[olug] Question: package / system for administrating multiple very similar systems ?

Sat Apr 21 02:25:58 UTC 2007

On 4/20/07, Sean Kelly <smkelly at zombie.org> wrote:
>
> On Fri, Apr 20, 2007 at 07:59:11PM -0500, Will Langford wrote:
> ...
> > Is there a pre-built 'update' system that will fetch new updates from a
> > central source and apply them as they're discovered (at some set
> interval
> > from cron or something) ?  The updates will all be custom built by us.
>
> Oh boy. You've stepped into something you can never escape from now. Your
> question will now hurl you into the complicated world of systems
> infrastructure.

Yeah, I was fearing something like this.  Our systems are pretty close to
identical and the updates we need currently are fairly peripheral in
nature.... upgrades to our own toolsets and stuff.  Nothing as drastic as
needing to keep tabs on the /etc tree remotely or anything like that.

First up, I'd recommend checking out http://www.infrastructures.org
> That site will give a good overview of the things you need to be thinking
> of when you start to manage many servers and want to have a standard way
> of
> managing them. This is a project I began to undertake a little over two
> years ago, but set aside in order to bring up a VMware Infrastructure
> environment. Shortly I'll be returning to this sort of thing.

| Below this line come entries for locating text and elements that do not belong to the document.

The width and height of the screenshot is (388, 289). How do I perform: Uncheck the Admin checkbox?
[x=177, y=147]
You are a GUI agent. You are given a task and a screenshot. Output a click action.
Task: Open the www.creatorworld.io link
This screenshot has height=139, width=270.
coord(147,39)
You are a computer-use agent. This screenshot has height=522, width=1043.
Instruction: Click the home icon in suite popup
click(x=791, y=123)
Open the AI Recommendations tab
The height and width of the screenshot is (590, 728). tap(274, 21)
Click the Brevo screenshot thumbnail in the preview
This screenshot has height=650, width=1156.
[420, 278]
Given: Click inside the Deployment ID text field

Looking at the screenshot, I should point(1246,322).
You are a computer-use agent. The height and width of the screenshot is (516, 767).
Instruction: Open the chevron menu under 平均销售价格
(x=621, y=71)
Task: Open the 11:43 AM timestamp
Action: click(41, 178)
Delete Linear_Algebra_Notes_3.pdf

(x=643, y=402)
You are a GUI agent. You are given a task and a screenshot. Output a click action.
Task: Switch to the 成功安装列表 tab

I'll do so over the weekend probably.  I've not had much luck with finding a
condensed site relating to the subject.... much like searching for a web
CMS.... hard to find a decent place to start.

> Our remote systems are running RH 9.0 with many modifications to suit our
> > needs... so an rpm based solution would be fine.  Yes, RH9 - they've
> been in
> > service for that long... and I believe one of our systems has a 400+ day
> > uptime currently :).
>
> Uptimes like that aren't always a good thing. It means you've got an
> outdated kernel that could use some patching.

Actually, we rarely add new functionality to our base system.  They're
fairly static, running on a set guidelines of hardware (usually), and
generally live in the realm of 'if it aint broke, dont fix it'.  The servers
are in a closed environment that service closed clients that aren't really
user based (embedded world).  Hell, nearly all of our systems run postgresql
v8.0-rc3 because it provided some functionality we needed when designing the
system and have never had a reason to upgrade to a newer postgres.  Still
along the lines of 'aint broke dont fix'.  For regular desktops or systems
that have clients of unknown/unpredictable origin, I'd fully agree with
keeping a system absolutely up to date... but it's fairly unnecessary for
us.

There really aren't that many simple tools. There are a few tools I can
> point you at to start looking at:

<...snip list of tools...>

I'll give these a read over as well.  Alot of the tools I looked at for
management were too aggressive/ambitious and provided far too much control
than we desire.

I've also seen other tools that I can't really comment much on. I've seen
> some of how companies like FedEx and Yahoo! do it internally. Their models
> are much simpler and more similar to what you describe above. Yahoo!'s
> tool, called yinst, is a very cool tool that sits on top of FreeBSD's
> package management and allows them to deploy a system in minutes. I wish
> they'd release it, or even talk about it. All I have is its manpage...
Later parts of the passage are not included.